■ **Dataset rows**:

━━━

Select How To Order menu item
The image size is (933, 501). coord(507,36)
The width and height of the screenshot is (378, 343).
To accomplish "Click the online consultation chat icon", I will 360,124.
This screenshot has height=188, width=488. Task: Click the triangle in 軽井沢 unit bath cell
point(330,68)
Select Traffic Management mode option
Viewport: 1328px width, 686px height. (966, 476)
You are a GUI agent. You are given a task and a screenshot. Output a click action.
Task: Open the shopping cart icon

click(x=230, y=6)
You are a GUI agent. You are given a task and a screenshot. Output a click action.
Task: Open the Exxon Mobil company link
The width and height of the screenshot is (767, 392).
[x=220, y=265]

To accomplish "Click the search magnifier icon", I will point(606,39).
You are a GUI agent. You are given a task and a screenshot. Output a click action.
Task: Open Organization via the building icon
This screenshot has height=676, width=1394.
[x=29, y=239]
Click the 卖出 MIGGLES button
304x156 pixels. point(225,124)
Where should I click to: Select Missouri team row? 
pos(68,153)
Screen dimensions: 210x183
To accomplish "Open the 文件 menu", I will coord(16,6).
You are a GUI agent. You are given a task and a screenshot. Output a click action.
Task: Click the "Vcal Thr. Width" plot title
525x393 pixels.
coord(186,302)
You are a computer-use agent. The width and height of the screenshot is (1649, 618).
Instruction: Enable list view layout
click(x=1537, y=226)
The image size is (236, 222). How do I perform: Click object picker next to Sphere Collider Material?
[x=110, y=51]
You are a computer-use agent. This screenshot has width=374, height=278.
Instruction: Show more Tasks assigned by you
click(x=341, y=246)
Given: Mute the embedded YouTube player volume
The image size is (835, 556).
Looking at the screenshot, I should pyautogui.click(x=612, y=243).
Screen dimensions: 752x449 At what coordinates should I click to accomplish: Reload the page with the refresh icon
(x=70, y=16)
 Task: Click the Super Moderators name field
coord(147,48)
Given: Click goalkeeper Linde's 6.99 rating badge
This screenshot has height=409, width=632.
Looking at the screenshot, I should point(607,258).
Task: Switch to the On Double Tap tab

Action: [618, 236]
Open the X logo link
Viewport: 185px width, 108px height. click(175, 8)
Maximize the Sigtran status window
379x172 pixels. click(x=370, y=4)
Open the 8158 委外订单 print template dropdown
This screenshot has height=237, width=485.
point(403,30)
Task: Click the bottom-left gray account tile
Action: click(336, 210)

━━━

■ **WORK REQUIRED**:
Count how many lines in the items above contain the string "Select", treating case as significant. Reply with the number alone.

■ **RESPONSE TO THIS EXERCISE**:
3